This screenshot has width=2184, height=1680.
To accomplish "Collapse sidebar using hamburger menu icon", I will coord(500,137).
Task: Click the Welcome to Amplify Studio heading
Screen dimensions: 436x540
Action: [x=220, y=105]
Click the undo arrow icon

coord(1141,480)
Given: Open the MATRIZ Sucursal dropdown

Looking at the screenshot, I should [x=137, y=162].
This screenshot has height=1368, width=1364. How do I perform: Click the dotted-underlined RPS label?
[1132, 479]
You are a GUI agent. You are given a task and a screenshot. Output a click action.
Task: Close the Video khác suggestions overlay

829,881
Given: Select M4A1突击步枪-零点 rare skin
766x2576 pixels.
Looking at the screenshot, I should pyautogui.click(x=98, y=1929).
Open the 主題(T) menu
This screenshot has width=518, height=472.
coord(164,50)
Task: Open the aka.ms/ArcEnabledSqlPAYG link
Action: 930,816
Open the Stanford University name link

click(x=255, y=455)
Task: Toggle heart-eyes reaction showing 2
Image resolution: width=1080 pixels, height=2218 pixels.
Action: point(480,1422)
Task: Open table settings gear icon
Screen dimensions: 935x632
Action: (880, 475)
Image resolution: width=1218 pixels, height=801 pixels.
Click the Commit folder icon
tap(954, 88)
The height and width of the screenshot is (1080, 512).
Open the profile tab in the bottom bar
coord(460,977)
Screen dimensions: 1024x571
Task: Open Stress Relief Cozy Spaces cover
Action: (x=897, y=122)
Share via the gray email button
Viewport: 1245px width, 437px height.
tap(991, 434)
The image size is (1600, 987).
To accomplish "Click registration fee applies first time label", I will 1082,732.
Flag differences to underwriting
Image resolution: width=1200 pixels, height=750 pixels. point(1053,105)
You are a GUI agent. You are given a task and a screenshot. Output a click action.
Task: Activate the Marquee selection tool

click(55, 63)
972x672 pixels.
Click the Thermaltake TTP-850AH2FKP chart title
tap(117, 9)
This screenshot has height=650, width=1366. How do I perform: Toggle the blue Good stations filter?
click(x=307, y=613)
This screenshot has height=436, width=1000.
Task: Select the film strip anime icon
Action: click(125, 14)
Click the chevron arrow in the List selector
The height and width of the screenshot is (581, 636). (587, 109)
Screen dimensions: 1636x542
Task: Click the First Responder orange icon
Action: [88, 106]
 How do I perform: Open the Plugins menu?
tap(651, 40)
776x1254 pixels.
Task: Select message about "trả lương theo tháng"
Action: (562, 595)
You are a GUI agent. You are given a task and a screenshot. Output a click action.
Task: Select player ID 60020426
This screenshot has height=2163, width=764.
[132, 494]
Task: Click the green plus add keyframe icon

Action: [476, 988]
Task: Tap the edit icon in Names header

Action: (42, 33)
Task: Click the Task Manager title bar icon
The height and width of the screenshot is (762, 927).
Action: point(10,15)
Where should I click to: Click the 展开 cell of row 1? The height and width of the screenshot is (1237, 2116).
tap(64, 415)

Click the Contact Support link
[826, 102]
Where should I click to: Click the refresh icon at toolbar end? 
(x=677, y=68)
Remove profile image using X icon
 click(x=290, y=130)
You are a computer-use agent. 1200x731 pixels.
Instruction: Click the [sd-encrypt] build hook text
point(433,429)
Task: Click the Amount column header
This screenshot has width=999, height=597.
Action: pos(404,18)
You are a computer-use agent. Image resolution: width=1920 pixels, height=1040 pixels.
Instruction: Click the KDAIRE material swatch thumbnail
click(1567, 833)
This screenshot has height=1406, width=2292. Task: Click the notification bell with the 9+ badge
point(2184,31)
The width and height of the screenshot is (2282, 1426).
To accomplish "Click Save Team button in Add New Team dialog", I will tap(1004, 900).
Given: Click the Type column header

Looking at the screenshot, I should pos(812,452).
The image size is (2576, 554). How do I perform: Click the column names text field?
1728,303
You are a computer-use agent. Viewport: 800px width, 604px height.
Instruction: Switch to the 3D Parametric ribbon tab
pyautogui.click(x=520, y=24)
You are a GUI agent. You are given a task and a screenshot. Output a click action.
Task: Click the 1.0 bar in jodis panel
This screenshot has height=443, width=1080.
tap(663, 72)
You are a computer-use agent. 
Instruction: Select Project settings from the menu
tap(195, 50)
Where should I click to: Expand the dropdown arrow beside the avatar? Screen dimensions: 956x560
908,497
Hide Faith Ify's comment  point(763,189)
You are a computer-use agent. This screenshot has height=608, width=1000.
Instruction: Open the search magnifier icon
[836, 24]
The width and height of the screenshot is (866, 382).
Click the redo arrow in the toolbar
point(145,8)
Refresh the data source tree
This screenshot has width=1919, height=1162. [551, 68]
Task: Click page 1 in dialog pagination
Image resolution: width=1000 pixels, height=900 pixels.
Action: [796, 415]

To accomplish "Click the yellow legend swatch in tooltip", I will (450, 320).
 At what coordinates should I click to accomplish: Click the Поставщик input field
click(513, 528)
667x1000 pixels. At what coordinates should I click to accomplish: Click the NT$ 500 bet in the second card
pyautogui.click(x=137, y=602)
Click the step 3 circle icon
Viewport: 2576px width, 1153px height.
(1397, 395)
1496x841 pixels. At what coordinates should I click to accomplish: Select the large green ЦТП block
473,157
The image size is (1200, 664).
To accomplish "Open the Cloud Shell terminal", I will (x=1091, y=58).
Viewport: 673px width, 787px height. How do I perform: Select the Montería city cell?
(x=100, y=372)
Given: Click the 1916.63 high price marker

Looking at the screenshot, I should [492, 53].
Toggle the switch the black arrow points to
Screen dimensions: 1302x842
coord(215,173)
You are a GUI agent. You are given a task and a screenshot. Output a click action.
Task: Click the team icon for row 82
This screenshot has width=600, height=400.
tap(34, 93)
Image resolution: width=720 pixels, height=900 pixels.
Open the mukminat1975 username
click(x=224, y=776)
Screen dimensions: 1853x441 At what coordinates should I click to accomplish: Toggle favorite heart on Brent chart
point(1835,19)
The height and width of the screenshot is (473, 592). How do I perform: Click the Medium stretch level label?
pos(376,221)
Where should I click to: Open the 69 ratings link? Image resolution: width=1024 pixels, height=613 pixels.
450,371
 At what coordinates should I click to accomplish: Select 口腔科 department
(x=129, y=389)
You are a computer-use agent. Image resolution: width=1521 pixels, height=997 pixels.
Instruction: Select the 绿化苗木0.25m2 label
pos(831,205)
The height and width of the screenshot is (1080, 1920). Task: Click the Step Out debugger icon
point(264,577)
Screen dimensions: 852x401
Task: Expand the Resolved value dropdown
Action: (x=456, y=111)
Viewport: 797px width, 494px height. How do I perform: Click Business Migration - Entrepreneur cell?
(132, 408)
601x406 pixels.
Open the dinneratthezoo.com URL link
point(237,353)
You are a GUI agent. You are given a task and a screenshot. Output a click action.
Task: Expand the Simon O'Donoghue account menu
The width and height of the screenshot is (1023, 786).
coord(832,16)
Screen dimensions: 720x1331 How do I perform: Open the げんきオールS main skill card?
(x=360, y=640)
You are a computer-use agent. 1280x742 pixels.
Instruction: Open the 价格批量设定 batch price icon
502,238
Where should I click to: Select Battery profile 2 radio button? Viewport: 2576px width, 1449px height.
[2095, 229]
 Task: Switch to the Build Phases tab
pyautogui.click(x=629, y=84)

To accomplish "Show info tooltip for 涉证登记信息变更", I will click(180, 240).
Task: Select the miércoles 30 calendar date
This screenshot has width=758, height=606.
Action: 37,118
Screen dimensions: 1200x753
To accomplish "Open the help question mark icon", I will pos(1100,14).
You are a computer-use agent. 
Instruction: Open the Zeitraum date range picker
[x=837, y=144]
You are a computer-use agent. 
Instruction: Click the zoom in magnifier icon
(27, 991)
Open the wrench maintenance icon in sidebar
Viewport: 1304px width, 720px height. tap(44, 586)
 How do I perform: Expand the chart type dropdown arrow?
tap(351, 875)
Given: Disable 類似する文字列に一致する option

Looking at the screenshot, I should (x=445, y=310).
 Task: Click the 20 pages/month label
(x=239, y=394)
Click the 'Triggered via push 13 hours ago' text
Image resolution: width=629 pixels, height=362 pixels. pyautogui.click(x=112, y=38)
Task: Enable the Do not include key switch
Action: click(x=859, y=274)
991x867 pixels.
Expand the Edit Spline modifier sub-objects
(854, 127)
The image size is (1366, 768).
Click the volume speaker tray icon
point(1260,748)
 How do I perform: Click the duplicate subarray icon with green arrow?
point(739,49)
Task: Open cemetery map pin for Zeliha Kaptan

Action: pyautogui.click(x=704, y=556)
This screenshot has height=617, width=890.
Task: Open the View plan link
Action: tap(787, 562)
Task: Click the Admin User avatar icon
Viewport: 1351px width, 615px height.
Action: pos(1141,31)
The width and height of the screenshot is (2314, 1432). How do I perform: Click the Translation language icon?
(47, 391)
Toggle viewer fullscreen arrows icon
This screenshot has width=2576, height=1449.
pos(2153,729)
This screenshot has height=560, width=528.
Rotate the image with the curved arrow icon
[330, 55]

--------------------------------------------------

▸ **EXERCISE DIRECTIONS**
Quote the material from its start through the line containing "Action: (880, 475)", word for word and including both ends.

▸ **WRITTEN RESPONSE**
This screenshot has width=2184, height=1680.
To accomplish "Collapse sidebar using hamburger menu icon", I will coord(500,137).
Task: Click the Welcome to Amplify Studio heading
Screen dimensions: 436x540
Action: [x=220, y=105]
Click the undo arrow icon

coord(1141,480)
Given: Open the MATRIZ Sucursal dropdown

Looking at the screenshot, I should [x=137, y=162].
This screenshot has height=1368, width=1364. How do I perform: Click the dotted-underlined RPS label?
[1132, 479]
You are a GUI agent. You are given a task and a screenshot. Output a click action.
Task: Close the Video khác suggestions overlay

829,881
Given: Select M4A1突击步枪-零点 rare skin
766x2576 pixels.
Looking at the screenshot, I should pyautogui.click(x=98, y=1929).
Open the 主題(T) menu
This screenshot has width=518, height=472.
coord(164,50)
Task: Open the aka.ms/ArcEnabledSqlPAYG link
Action: 930,816
Open the Stanford University name link

click(x=255, y=455)
Task: Toggle heart-eyes reaction showing 2
Image resolution: width=1080 pixels, height=2218 pixels.
Action: point(480,1422)
Task: Open table settings gear icon
Screen dimensions: 935x632
Action: (880, 475)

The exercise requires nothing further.